The EPHS Gym Project is just the latest example of his giving spirit, which he credits to his family and upbringing.

“I truly get it from my family, my mom and dad,” Mr. Carnevale said of his parents, Donna and John. “They made a point when I was growing up to give back. If others were in need, they would help out. If we needed to sacrifice to put a smile on other people’s faces, we would go do it.

“The two of them are the most unselfish people I know. They worked 40 hours a week, plus overtime and beyond to provide for me and my brother (Ray). They gave us everything they had. They truly are the reason I do what I do.”

Mr. Carnevale is returning to East Providence this week to help jump start fundraising for the EPHS Gym Project. Next weekend, May 24 and 25, Mr.
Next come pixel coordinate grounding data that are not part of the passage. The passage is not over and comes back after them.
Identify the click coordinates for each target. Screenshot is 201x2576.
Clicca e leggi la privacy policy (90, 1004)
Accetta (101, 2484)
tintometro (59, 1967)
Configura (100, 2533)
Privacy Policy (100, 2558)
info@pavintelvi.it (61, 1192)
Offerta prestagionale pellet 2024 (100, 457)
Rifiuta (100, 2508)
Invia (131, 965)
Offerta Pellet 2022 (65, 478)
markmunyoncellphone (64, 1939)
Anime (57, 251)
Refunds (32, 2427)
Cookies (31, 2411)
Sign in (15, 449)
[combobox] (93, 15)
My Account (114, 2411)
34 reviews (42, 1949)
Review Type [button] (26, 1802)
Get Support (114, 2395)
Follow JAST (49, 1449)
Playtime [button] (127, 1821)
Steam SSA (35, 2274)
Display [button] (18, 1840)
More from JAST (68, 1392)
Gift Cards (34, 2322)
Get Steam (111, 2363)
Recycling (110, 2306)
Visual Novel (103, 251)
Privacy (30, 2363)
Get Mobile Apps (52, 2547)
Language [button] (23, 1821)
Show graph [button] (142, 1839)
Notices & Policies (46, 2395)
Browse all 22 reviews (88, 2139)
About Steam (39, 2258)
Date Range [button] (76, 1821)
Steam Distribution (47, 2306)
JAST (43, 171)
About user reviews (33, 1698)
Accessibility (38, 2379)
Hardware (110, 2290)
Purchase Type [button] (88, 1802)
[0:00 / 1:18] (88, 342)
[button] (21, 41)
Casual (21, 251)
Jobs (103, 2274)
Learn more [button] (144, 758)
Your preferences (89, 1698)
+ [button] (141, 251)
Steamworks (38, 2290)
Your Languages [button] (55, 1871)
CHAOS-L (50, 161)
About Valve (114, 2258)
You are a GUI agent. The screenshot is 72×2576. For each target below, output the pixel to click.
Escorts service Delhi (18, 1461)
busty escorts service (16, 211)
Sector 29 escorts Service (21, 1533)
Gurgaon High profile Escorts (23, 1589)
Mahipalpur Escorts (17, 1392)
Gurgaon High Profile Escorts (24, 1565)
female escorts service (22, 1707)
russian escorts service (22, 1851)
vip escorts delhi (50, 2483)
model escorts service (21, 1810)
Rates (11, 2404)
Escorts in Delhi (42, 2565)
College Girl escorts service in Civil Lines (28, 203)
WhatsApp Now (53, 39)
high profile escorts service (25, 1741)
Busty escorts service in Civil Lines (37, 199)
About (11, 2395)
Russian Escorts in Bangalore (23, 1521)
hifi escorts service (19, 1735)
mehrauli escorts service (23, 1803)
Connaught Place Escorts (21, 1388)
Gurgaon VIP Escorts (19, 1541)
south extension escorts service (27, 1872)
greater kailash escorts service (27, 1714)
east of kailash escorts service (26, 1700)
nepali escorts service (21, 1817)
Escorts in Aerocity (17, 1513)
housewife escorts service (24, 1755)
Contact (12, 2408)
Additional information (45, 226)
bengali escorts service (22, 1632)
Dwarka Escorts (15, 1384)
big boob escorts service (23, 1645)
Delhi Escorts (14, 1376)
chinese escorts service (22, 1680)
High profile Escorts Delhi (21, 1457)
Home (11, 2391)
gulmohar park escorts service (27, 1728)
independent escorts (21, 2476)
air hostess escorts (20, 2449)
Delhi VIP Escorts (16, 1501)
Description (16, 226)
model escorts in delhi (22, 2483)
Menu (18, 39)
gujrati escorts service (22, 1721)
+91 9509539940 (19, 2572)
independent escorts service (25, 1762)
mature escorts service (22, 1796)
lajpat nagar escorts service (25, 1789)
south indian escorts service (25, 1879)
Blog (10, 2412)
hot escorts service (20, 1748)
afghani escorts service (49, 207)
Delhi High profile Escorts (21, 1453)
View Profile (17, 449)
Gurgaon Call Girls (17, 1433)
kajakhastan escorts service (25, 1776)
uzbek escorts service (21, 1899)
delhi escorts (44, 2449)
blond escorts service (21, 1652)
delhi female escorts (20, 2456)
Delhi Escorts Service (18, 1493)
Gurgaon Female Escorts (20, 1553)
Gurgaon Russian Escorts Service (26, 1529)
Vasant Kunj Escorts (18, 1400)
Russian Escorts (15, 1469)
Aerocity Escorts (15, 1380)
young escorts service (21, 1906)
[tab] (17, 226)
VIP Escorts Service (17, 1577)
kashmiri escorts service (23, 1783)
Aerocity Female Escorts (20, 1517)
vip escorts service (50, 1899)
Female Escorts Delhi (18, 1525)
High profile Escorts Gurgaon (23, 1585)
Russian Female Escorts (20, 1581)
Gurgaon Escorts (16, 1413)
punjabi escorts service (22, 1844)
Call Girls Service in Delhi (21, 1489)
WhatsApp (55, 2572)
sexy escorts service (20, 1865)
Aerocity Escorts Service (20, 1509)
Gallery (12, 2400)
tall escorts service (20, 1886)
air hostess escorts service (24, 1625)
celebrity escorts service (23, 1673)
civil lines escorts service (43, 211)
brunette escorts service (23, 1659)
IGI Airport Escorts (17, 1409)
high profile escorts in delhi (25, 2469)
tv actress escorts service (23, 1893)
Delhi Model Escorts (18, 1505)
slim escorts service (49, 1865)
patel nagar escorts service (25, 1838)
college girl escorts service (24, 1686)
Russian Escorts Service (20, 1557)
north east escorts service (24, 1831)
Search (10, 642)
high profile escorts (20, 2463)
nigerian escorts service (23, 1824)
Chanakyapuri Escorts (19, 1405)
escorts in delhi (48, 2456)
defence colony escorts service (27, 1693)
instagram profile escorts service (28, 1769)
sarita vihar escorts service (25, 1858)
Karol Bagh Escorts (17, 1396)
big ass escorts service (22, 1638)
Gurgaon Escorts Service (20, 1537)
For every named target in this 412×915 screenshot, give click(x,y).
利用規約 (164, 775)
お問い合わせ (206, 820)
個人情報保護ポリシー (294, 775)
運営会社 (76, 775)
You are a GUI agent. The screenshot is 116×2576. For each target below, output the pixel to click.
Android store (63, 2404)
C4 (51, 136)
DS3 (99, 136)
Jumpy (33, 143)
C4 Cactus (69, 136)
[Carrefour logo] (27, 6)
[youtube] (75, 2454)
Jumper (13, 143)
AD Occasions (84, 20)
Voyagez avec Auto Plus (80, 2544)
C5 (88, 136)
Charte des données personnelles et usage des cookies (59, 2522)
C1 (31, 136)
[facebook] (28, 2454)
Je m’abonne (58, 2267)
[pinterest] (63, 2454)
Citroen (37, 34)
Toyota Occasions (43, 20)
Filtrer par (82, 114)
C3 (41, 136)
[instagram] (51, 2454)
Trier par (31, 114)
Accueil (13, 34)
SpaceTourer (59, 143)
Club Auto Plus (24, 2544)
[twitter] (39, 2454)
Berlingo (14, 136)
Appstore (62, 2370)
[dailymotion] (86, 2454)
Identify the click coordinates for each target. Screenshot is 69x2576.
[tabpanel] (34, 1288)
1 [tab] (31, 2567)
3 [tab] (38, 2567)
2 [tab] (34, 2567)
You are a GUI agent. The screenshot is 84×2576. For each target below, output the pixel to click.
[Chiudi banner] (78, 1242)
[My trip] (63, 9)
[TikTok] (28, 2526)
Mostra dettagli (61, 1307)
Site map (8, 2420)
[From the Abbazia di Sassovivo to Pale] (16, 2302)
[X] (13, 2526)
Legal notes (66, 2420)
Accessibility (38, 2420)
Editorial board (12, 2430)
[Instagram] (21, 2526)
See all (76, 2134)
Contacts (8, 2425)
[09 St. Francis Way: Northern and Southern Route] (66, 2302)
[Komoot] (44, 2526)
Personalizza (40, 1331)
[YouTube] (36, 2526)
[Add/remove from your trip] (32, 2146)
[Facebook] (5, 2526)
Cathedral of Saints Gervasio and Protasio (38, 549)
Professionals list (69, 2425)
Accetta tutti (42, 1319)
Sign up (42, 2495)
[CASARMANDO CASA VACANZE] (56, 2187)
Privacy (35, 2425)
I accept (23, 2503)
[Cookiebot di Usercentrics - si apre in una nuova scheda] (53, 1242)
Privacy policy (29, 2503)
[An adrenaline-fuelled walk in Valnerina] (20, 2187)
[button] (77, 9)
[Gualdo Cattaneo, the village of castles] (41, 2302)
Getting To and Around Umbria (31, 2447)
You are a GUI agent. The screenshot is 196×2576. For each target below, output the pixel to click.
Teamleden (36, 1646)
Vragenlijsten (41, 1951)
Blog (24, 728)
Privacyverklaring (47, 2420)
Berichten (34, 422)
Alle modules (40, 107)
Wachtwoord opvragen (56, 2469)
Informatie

Carnevale and other supporters will hold a pasta dinner (Friday) then conduct what has been coined “Townie Day” (Saturday) with events  including a 5k run, a dodgeball tournament, live food, music and an auction of all the old EPHS championship banners currently hanging on the gym walls.

The renovation project actually began in late April when Pepsi Bottling Co. driver and Riverside resident Dennis Carrier led a group of his fellow employees and other volunteers in starting to dismantle the roughly 60-year-old bleacher seating.

The project also received a boost last year when Providence College donated sections of modern, safety-compliant bleachers from its Alumni Hall gym to East Providence. Mr. Carnevale has also penned a five-point plan, which he presents to potential donors and uses to procure grant monies.

With the bleachers gone, the next phase of the project will be to thoroughly clean and paint the gym. The third of four phases is to have the PC bleachers, currently being stored in a former school building in Riverside, installed. The final phase will see the gym floor completely stripped and restored.

“I knew we could do this project for less than $100,000. I knew it was something we could get done in a relatively short period of time. Use is as a springboard to other, bigger projects,” Mr. Carnevale added. “I’ve been out of town for a while and I could sense the lack of unity. I wanted to bring the elementary schools, the middle schools, the high school and the politicians together. And with this project, we’re going to make the East Providence High School gym one of the best health and education facilities in the state.”

More information on the “Townie Pride” weekend of fundraising events can be found at Mr. Carnevale’s website www.damoursstep.org.

In addition, another set of fundraisers are planned for Sunday, June 2, when a bowl-a-thon and carwash are scheduled for the East Providence Bowling Academy located on Taunton Avenue.

The “rock-n-bowl” event takes place from 8 a.m. to 2:45 p.m. Tickets are $15. Teams of four to six bowlers will compete for prizes. Raffles will also be held. Bowlers are asked to solicit pledges in support of the East Providence Gym Restoration Project. Lane sponsorships are also available for purchase at $100, $250 and $500. All of the proceeds, 100 percent, benefit the project. The Bowling Academy will donate all revenue from the purchase of refreshments during the bowl-a-thon to the cause.